Work item:
Output, word for word, the span of lines that starts at the one containing "Click the Trip.com provider name" and ends at the last line of the records.
▽
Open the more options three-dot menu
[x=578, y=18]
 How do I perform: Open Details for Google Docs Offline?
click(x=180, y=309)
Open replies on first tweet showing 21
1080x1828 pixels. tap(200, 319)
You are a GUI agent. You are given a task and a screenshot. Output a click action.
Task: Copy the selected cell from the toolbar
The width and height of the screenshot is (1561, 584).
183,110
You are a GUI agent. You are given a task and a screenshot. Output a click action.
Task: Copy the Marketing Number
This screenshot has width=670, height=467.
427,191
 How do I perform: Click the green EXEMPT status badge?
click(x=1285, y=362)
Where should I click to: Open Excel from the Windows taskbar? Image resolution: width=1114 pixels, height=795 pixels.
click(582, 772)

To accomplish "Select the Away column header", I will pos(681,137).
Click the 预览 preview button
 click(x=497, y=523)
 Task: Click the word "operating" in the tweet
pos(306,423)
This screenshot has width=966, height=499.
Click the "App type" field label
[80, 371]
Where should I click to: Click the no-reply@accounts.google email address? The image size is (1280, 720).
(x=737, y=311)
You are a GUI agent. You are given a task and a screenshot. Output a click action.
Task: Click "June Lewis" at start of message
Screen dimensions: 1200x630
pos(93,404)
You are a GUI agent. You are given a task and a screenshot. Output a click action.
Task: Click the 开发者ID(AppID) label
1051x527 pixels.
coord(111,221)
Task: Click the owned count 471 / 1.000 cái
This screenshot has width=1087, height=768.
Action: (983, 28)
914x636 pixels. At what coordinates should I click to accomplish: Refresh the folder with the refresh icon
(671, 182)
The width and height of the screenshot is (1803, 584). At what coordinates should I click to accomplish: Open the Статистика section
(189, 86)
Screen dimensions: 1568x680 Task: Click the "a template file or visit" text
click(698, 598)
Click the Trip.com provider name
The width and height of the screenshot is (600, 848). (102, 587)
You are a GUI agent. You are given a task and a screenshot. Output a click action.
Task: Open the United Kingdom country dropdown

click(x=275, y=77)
△
Result:
Click the Trip.com provider name
The width and height of the screenshot is (600, 848). (102, 587)
You are a GUI agent. You are given a task and a screenshot. Output a click action.
Task: Open the United Kingdom country dropdown

click(x=275, y=77)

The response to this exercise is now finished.